Authorship Attribution Database

The Authorship Attribution Database (AAD) contains  short articles from 100 different authors whose texts were uniformly distributed over 10 different subjects
  • Miscellaneous,
  • Law,
  • Economics,
  • Sports,
  • Gastronomy,
  • Literature,
  • Politics,
  • Health,
  • Technology
  • Tourism.

The sources were 15 Brazilian newspapers located all over the country. We have chosen 30 short articles from each author, thus summing up 3000 pieces of documents. The articles usually deal with polemic subjects and express the authors personal opinion. In average, the articles have 600 tokens (words) and 350 Hapax (words occurring once). One aspect worth of remark is that this kind of articles can go through some revision process, which can remove some personal characteristics of the texts. Besides, authorship attribution using short articles poses an extra challenge since the number of features that can be extracted are directly related to the size of the text.

How to obtain access to the data

The AAD daatabase may be used for non-commercial research provided you acknowledge the source of the image by citing the following paper in publications about your research:

  • P.J. Varela, E. Justino, L.S. Oliveira, Selecting Syntactic Attributes For Authorship Attribution, IEEE International Joint Conference on Neural Networks, 2011, 161–172. (pdf)

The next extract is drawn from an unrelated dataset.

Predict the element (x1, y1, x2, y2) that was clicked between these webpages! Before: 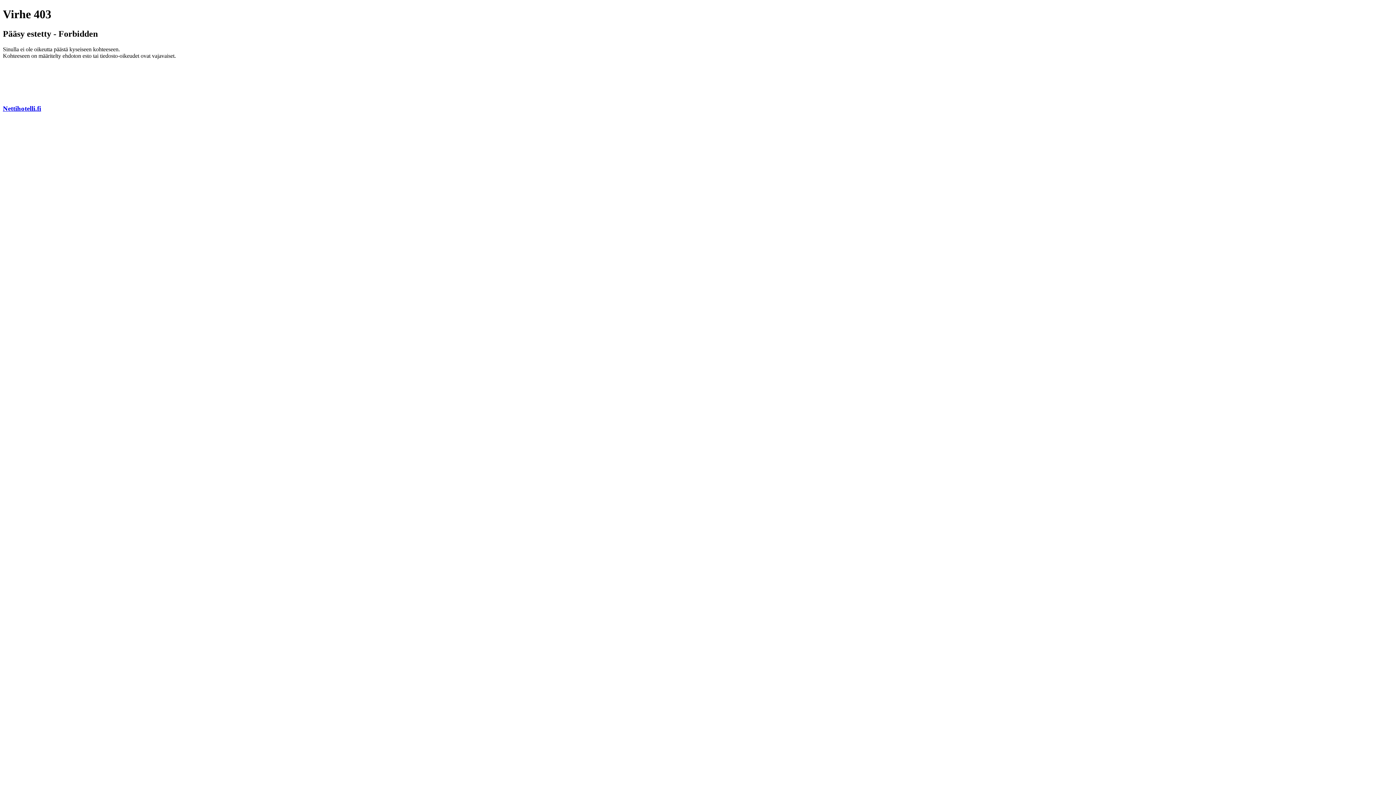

Click here to download the database (6.2 MB)

Related papers

Our last results on this database can be found in this reference

  • Oliveira Jr., W., Oliveira, L. S., Justino, E., Comparing Compression Models for Authorship Attribution, Forensic Science International, 228(1-3):100-104, 2013. pdf.

This database is licensed under a Creative Commons Attribution 4.0 International License.